This is an old revision of the document!
We discussed the bwa. It uses the Burrows Wheeler Transform to represent a prefix trie, allowing for short read alignment with mismatches and gaps.
The prefix trie is a tree built from possible prefixes, starting at the end of a branch and going backwards to the root. Each node is the range in the suffix array where that prefix may be found. Each edge is a character in the prefix. A string can be found–allowing for mismatches and gaps–in the prefix tree by going up each branch and comparing characters to the prefix until the all characters have been matched or the mismatch limit is met.

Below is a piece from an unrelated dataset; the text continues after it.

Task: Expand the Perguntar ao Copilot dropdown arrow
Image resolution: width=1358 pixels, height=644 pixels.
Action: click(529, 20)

The suffix array is found by appending an end character and sorting the cyclic transformation of the resulting string lexicographically and storing the original indices.
Example:
GOOGOL
Append end character:
GOOGOL$
Cyclic transformation:
0 GOOGOL$ 1 OOGOL$G 2 OGOL$GO 3 GOL$GOO 4 OL$GOOG 5 L$GOOGO 6 $GOOGOL
Sort:
6 $GOOGO**L** 3 GOL$GO**O** 0 GOOGOL**$** 5 L$GOOG**O** 2 OGOL$G**O** 4 OL$GOO**G** 1 OOGOL$**G**
S(i) = [6,3,0,5,2,4,1]
The Burrows Wheeler transform takes the last character of the sorted cyclic strings:
B(i) = LO$OOGG